- [Exercise aim] State how many lines in the records below contain the word "agent". Nothing else is needed.

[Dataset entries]
::::::
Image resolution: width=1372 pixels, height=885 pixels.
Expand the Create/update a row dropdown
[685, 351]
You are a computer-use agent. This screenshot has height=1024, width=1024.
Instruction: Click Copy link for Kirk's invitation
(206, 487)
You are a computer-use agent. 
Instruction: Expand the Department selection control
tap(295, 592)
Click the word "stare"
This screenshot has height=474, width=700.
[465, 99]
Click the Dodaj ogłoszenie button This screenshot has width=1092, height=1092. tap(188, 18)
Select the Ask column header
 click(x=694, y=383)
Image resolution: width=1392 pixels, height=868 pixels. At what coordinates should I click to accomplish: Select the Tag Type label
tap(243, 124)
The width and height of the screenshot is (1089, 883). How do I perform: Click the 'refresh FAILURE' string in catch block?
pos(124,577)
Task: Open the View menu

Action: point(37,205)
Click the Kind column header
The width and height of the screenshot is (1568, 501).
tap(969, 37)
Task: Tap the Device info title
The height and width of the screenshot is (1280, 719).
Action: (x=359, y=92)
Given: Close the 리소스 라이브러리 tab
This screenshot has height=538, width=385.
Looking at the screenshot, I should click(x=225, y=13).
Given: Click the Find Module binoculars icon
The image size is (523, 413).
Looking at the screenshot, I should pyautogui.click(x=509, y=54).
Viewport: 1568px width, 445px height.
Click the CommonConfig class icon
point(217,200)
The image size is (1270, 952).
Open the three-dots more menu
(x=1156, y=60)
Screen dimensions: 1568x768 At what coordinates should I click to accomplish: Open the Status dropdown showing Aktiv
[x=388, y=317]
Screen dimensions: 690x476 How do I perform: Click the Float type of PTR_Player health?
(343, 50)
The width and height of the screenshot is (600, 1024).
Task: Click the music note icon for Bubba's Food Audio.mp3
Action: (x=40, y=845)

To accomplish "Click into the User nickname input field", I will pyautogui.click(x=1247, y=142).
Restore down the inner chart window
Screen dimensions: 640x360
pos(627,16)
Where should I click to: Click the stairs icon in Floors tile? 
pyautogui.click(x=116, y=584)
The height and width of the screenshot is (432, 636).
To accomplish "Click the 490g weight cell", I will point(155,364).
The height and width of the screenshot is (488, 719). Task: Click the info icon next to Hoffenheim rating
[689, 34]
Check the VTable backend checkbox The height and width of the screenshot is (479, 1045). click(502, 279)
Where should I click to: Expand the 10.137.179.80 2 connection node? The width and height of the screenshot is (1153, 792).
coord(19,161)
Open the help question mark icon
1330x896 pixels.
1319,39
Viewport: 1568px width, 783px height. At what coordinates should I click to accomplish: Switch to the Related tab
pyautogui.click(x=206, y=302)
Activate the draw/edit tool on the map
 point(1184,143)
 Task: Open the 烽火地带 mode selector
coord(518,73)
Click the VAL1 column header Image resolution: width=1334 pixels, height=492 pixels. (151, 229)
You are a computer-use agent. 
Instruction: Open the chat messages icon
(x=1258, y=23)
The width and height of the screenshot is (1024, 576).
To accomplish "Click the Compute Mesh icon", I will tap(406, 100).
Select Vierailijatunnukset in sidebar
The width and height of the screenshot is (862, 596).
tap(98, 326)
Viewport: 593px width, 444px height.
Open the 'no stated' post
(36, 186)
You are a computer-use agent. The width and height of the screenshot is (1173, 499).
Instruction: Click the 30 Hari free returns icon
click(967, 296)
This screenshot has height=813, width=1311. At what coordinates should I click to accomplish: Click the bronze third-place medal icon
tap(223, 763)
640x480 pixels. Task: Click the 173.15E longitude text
::::::
- [Solution to this task] 4